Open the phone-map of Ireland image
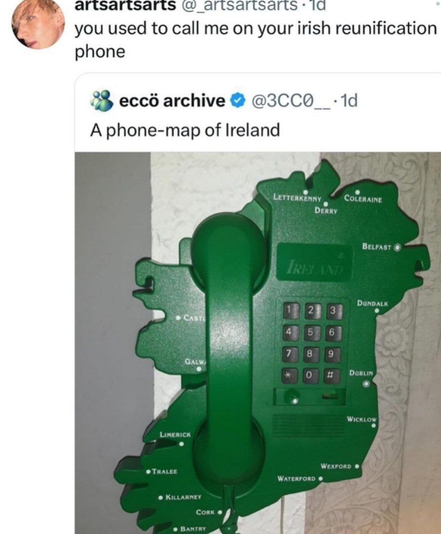Screen dimensions: 441x534 (x=258, y=343)
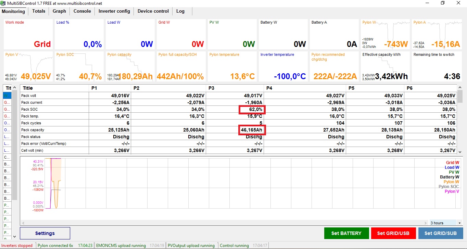Viewport: 467px width, 249px height.
Task: Click the Pylon W mini-graph tile
Action: (385, 34)
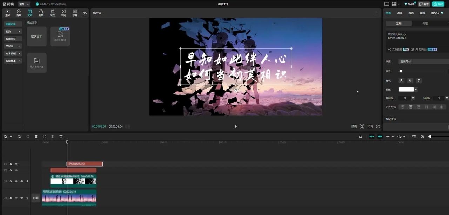Screen dimensions: 449x215
Task: Click the microphone record voiceover icon
Action: pos(360,137)
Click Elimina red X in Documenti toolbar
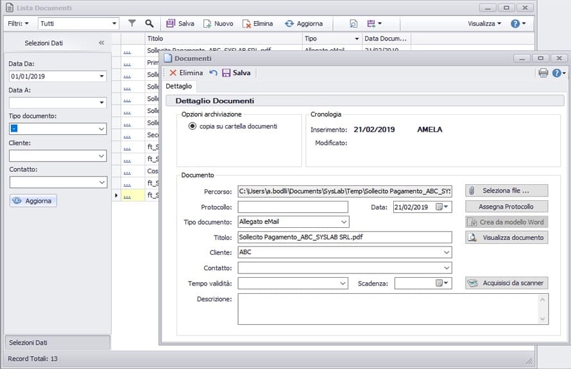The height and width of the screenshot is (369, 571). [173, 73]
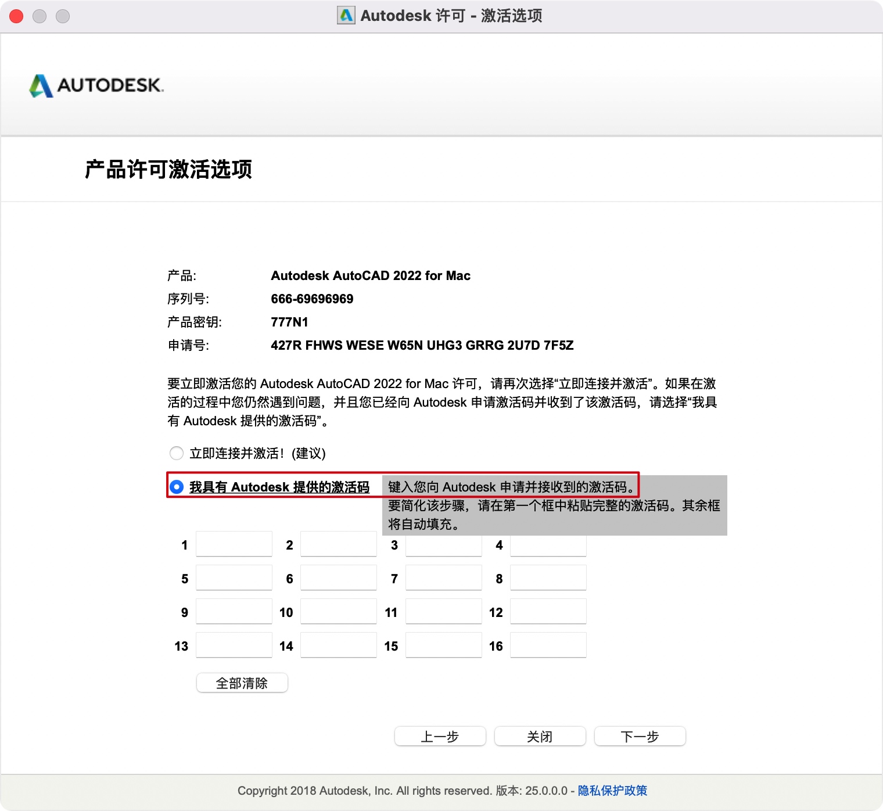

##########

◆ What is needed: The entries above need to be printed again exactly; please exclude all pictures.

◆ Solved exercise:
Open the phone-map of Ireland image
Screen dimensions: 441x534 (x=258, y=343)
Viewport: 467px width, 249px height.
Task: Click the Pylon W mini-graph tile
Action: (385, 34)
Screen dimensions: 449x215
Task: Click the microphone record voiceover icon
Action: pos(360,137)
Click Elimina red X in Documenti toolbar
The height and width of the screenshot is (369, 571). [173, 73]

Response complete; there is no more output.